The OCS Chipset…

The Original Chipset

The original Amiga chipset was used in the original Amiga 1000, the Amiga 2000-A and Amiga 2000-B, the Amiga 500 and the CDTV.  In 1990, the Amiga 3000 featured the ECS chipset, which was an update of the Agnus and Denise chips, and some of the chips in the Amiga 2000-B and Amiga 500 were updated with some of the ECS chips.  In 1992, Agnus and Denise were were replaced by Alice and Lisa in the AGA Chipset.  The Paula chip, which was one of the original chips in the original chipset, remained functionally similar in all versions of the Amiga machines.

What was revolutionary about the Amiga chipset was that each chip worked independently of each other and of the central processor and could be programmed.  Thus sound could be played, the display could be changed, and the central processor was still free to do whatever work necessary.  This means that the central processor didn’t need to be as fast as in competing systems, where the central processor had to do the work that the Amigas custom chips did.
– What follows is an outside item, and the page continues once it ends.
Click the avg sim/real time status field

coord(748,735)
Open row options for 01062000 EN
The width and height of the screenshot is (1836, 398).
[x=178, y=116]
Paula was the name given to the Audio chip, which also handled the floppy disk drives and the serial port.  Paula was essentially unchanged for the entire lifespan of the Amiga, and was found inside every single model Amiga.  More information on Paula can be found here: The Paula Chip.

Denise was the main video output chip in the OCS Chipset.  Denise read in the data from Chip RAM for the display and used that to determine what would be shown on the screen. Very early Amiga 1000s had a different Denise chip to later Amiga 1000s and all later Amigas that was not able to display the Extra HalfBright 64 colour mode, which worked on all later revisions.  More information on Denise can be found here: The Denise Chip.

Agnus was the heart of the Amiga chipset, and was in charge of interfacing the other custom chips with the “Chip RAM“, amongst many other tasks.  More information on Agnus can be found here: The Agnus Chip.

A picture in the HAM (Hold And Modify) mode, capable of showing all 4096 colours at once on screen.  This could be shown on an Amiga 1000 from 1985!